To do: Beginning at the line that contains "Task: Open 代理IP from the sidebar", return every remaining line of the data below exactly; return nothing before it.

------ Records for the task

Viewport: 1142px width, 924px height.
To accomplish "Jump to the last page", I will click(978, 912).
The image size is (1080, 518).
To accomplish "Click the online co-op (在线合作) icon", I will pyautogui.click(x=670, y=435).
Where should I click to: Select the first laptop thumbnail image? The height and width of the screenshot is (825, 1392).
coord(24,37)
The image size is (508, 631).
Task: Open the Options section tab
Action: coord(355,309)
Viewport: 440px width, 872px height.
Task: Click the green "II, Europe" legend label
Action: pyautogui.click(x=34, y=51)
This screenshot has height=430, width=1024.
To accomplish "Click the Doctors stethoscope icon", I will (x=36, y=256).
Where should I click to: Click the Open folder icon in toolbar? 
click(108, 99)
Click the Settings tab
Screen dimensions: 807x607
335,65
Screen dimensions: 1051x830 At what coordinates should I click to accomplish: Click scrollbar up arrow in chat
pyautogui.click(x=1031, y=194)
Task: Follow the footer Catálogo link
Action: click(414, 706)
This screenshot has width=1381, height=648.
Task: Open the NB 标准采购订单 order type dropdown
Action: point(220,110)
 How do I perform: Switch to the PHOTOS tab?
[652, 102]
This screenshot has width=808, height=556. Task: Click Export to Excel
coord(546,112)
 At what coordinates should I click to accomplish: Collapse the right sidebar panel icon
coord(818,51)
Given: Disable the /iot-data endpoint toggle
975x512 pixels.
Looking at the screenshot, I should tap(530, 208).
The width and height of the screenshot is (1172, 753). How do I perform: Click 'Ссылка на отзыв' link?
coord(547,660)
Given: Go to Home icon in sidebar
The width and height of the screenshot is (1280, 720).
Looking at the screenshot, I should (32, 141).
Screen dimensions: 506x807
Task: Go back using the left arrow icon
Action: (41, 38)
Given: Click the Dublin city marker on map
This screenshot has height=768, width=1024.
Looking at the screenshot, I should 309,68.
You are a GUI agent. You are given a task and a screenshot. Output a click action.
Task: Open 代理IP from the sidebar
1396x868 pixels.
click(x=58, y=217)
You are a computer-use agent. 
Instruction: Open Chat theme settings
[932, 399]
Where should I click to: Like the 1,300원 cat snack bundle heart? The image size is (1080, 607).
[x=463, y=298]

------------

Response to this task:
Task: Open 代理IP from the sidebar
1396x868 pixels.
click(x=58, y=217)
You are a computer-use agent. 
Instruction: Open Chat theme settings
[932, 399]
Where should I click to: Like the 1,300원 cat snack bundle heart? The image size is (1080, 607).
[x=463, y=298]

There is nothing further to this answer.